■ EXERCISE:
Below this line is a set of entries; quote exactly the lines from the line that contains "Click Verified Purchase" to the line that contains "You are a computer-use agent. Image", both lines included.

■ THE DATA:
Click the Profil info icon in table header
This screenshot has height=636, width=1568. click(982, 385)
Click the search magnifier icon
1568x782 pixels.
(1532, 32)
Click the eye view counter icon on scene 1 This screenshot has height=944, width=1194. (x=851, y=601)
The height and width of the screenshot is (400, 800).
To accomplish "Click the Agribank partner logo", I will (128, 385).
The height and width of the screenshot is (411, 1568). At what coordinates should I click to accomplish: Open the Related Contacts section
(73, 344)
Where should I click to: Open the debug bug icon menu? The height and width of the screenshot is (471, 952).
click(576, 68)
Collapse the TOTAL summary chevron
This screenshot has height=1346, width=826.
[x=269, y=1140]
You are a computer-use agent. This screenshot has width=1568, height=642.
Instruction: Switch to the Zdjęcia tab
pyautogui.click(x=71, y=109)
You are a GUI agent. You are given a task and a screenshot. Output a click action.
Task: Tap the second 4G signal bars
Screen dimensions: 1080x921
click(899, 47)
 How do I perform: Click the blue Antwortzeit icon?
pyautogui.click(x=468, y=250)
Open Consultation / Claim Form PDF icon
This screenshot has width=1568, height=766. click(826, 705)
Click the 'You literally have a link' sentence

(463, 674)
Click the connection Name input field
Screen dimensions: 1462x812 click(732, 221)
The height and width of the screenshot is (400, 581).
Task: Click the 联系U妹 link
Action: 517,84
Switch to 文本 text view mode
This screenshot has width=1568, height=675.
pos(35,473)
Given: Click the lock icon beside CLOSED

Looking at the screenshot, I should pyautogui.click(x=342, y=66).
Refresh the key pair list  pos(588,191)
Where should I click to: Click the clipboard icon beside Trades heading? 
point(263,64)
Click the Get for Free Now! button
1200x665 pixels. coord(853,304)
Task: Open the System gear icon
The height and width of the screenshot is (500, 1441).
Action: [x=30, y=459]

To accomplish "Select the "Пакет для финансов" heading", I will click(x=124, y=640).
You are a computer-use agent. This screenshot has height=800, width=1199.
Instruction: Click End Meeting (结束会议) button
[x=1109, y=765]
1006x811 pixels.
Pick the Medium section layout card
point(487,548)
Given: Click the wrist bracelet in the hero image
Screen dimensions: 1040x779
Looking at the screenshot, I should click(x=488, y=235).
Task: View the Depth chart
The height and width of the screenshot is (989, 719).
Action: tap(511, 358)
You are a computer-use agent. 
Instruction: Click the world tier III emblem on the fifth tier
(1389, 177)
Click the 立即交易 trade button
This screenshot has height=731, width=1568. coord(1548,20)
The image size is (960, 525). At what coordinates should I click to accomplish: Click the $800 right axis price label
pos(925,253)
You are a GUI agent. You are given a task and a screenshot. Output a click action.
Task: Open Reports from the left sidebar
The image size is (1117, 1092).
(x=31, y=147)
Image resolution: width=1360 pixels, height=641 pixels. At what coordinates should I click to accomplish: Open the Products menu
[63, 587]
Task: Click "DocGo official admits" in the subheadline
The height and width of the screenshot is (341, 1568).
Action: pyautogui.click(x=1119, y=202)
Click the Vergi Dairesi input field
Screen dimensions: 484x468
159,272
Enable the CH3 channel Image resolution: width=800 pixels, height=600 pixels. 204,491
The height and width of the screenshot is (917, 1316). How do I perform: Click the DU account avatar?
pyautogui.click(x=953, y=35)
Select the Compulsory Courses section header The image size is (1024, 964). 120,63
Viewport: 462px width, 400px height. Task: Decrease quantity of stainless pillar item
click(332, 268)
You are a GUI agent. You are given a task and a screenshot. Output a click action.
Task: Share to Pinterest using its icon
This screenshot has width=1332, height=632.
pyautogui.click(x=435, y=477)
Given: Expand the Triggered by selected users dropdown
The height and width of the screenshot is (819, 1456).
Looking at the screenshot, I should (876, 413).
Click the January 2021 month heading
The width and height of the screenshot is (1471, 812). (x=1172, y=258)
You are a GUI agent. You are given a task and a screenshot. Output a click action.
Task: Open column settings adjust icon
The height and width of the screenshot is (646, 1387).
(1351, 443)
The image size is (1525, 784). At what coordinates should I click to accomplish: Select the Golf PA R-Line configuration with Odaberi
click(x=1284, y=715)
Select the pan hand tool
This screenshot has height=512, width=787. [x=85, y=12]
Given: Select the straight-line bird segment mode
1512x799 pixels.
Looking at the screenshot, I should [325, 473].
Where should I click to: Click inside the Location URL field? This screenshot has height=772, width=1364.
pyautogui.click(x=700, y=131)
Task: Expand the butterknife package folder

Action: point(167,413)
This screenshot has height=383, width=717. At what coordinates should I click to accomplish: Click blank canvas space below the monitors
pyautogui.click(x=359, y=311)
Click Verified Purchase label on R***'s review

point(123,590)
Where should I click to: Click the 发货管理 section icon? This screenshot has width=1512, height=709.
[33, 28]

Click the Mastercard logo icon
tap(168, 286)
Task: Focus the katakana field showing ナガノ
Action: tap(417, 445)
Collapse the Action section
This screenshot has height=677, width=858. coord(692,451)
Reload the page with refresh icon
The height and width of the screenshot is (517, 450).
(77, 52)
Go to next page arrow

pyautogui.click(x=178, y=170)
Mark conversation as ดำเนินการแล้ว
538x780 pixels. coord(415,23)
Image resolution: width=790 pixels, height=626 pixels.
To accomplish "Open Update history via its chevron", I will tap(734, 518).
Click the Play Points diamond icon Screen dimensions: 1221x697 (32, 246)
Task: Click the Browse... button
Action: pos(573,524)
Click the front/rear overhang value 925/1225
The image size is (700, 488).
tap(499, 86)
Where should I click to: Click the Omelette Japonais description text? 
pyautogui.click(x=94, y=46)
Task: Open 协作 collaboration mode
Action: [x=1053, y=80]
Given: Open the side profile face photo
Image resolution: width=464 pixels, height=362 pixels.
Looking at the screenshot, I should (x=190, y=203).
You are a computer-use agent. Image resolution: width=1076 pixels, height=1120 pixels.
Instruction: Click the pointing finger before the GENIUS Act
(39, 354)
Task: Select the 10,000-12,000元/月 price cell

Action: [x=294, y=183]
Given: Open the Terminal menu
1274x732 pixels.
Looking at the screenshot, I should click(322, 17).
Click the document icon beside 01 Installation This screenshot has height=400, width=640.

■ RESPONSE FOR THIS EXERCISE:
Click Verified Purchase label on R***'s review

point(123,590)
Where should I click to: Click the 发货管理 section icon? This screenshot has width=1512, height=709.
[33, 28]

Click the Mastercard logo icon
tap(168, 286)
Task: Focus the katakana field showing ナガノ
Action: tap(417, 445)
Collapse the Action section
This screenshot has height=677, width=858. coord(692,451)
Reload the page with refresh icon
The height and width of the screenshot is (517, 450).
(77, 52)
Go to next page arrow

pyautogui.click(x=178, y=170)
Mark conversation as ดำเนินการแล้ว
538x780 pixels. coord(415,23)
Image resolution: width=790 pixels, height=626 pixels.
To accomplish "Open Update history via its chevron", I will tap(734, 518).
Click the Play Points diamond icon Screen dimensions: 1221x697 (32, 246)
Task: Click the Browse... button
Action: pos(573,524)
Click the front/rear overhang value 925/1225
The image size is (700, 488).
tap(499, 86)
Where should I click to: Click the Omelette Japonais description text? 
pyautogui.click(x=94, y=46)
Task: Open 协作 collaboration mode
Action: [x=1053, y=80]
Given: Open the side profile face photo
Image resolution: width=464 pixels, height=362 pixels.
Looking at the screenshot, I should (x=190, y=203).
You are a computer-use agent. Image resolution: width=1076 pixels, height=1120 pixels.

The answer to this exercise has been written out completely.